By contrast, most of the technical complications or errors, including iatrogenic pneumothorax, postoperative abdominopelvic wound dehiscence, and postoperative hemorrhage/hematoma, decreased in incidence between 1995 and 2000. Accidental punctures and lacerations represent an exception: Their incidence rose 7 percent during this period. The overall incidence of obstetric trauma decreased about 3 percent, apparently because of less frequent use of forceps and vacuum assistance. These options might decrease the need for cesarean delivery in some women with second-stage labor difficulties, but they are associated with an increased risk of perineal laceration.19 The incidence of birth trauma decreased 56 percent, from 1.51 percent to 0.67 percent, between 1997 and 2000.

The rarest sentinel-event PSIs also decreased steadily in incidence between 1995 and 2000: 18 percent for anesthesia reactions and complications, 7 percent for foreign bodies left during procedures, 10 percent for death in low-mortality DRGs, and 40 percent for transfusion reactions. Inpatient death rates following major complications (that is, failure to rescue) decreased by 6 percent (from 18.6 percent to 17.4 percent) between 1995 and 2000.

Patients at risk.

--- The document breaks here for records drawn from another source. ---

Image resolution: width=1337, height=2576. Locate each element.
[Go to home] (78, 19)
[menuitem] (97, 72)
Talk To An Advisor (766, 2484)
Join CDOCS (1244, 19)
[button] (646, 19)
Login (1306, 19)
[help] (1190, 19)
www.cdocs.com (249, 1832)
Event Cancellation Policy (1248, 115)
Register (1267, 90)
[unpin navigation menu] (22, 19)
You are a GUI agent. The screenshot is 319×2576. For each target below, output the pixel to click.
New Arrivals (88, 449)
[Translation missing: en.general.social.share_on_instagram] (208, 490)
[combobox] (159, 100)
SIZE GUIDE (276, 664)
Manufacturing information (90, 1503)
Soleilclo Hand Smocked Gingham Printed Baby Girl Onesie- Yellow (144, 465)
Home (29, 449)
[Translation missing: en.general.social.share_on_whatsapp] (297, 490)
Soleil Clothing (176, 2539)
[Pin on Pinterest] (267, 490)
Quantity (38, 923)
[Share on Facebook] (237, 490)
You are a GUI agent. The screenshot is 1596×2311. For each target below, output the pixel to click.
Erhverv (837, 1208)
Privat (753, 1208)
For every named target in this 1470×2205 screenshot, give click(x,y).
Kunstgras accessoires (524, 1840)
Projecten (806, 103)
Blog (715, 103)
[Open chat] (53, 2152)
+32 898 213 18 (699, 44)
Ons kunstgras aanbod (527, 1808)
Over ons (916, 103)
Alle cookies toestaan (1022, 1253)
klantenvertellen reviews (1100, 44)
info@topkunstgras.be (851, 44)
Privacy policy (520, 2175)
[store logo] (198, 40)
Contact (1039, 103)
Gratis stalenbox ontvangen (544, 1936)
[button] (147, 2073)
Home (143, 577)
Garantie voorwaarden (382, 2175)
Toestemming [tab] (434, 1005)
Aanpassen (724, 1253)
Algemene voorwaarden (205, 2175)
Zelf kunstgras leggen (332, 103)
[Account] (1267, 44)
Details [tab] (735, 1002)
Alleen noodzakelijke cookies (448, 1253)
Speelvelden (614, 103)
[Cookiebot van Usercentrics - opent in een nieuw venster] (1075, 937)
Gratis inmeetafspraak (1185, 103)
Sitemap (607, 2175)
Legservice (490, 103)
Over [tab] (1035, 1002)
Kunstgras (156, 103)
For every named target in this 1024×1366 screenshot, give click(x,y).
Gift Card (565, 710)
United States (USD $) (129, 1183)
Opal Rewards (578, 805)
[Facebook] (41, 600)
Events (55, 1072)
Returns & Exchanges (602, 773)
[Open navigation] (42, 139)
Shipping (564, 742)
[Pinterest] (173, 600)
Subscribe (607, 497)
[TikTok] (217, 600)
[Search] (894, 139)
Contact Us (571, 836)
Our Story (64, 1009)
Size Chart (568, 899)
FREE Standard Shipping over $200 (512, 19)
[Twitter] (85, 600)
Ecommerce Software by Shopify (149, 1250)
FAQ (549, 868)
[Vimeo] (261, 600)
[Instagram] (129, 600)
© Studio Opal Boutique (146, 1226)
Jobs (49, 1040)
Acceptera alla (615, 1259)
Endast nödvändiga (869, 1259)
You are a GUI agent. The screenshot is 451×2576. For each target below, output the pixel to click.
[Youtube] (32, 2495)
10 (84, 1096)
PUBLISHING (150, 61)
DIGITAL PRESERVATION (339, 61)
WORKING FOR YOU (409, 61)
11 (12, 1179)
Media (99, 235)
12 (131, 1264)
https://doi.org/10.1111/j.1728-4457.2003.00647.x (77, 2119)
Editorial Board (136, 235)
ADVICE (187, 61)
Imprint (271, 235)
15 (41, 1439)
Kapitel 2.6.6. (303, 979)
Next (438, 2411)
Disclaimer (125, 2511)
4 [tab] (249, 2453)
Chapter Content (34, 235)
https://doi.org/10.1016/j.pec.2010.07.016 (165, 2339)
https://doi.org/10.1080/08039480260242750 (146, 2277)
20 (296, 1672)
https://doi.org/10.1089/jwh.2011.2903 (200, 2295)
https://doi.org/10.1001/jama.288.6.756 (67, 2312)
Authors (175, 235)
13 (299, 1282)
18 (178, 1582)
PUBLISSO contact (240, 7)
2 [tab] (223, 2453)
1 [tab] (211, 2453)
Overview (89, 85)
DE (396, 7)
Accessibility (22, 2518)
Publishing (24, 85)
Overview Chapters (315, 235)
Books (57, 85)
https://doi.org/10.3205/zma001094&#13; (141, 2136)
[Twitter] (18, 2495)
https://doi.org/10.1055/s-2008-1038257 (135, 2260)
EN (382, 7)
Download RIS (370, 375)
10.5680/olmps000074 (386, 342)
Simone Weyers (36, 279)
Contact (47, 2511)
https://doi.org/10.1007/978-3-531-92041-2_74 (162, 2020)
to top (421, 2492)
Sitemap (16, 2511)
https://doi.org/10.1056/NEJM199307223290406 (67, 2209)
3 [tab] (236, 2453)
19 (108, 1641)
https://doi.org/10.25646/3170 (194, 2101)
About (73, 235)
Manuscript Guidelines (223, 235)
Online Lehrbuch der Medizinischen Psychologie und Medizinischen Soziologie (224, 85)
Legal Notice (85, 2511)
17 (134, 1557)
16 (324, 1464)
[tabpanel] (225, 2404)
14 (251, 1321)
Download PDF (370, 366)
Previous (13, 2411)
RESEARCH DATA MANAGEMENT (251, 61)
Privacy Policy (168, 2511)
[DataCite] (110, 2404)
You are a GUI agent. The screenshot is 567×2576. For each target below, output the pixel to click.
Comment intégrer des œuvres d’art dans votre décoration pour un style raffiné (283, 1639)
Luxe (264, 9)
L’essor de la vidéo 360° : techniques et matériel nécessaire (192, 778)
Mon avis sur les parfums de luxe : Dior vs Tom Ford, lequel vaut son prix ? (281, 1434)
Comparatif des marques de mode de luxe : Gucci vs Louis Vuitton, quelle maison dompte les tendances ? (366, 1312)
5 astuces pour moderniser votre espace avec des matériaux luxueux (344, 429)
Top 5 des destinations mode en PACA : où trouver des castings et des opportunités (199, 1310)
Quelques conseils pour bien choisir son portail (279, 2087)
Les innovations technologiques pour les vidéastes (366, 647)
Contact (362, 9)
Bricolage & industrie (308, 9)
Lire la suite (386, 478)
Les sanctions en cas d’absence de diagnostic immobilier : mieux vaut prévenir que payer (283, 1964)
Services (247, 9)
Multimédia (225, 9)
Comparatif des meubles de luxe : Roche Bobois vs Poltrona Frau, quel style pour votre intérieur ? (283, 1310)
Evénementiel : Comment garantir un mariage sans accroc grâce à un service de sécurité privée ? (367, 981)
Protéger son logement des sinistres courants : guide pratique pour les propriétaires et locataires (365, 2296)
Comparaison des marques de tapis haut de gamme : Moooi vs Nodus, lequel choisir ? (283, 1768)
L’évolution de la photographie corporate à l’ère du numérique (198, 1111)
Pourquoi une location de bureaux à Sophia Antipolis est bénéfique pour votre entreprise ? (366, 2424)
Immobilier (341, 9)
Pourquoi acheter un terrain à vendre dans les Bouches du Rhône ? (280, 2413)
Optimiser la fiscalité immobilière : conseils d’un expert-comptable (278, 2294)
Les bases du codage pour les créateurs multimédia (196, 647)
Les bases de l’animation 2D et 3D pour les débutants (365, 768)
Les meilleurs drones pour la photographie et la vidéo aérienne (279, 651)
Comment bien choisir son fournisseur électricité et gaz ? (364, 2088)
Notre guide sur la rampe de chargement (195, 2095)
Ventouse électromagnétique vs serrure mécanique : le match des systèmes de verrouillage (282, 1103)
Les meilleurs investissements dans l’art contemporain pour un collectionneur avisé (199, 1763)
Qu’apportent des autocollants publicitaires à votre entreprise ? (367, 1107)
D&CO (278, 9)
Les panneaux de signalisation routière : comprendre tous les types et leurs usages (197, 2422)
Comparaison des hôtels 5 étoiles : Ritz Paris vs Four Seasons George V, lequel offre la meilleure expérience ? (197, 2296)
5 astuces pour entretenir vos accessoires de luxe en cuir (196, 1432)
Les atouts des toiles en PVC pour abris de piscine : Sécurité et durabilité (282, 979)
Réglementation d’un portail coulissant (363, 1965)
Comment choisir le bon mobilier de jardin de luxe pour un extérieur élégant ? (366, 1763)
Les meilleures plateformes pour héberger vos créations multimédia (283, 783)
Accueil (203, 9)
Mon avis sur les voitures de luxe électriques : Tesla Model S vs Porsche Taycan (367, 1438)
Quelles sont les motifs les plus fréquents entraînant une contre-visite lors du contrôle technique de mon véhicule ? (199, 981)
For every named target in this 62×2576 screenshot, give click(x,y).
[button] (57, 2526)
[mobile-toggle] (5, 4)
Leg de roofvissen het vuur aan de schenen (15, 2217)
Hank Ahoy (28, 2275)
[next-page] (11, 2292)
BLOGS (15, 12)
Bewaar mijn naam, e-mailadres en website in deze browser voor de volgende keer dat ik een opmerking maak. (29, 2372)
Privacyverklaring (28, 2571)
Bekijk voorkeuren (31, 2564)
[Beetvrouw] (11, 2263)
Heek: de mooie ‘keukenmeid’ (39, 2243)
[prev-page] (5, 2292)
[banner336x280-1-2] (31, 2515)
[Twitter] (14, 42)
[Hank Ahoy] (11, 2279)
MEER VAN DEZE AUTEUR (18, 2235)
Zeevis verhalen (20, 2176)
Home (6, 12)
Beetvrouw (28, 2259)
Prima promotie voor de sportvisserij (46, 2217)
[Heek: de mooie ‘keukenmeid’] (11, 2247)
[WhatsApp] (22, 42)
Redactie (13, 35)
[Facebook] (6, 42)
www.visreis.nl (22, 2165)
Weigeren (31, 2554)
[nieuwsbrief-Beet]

The risk of hospital-reported, potential safety-related events varies across sex and age categories (Exhibit 2Go).20 Among adults, the risk of most events increases with age. However, infants have the highest risk of anesthesia reactions and complications, postoperative sepsis, and postoperative hemorrhage/hematoma (among females). Several other indicators show a V-shaped relationship across age groups, with the lowest risk among older children and young adults (for example, failure to rescue or infection due to medical care).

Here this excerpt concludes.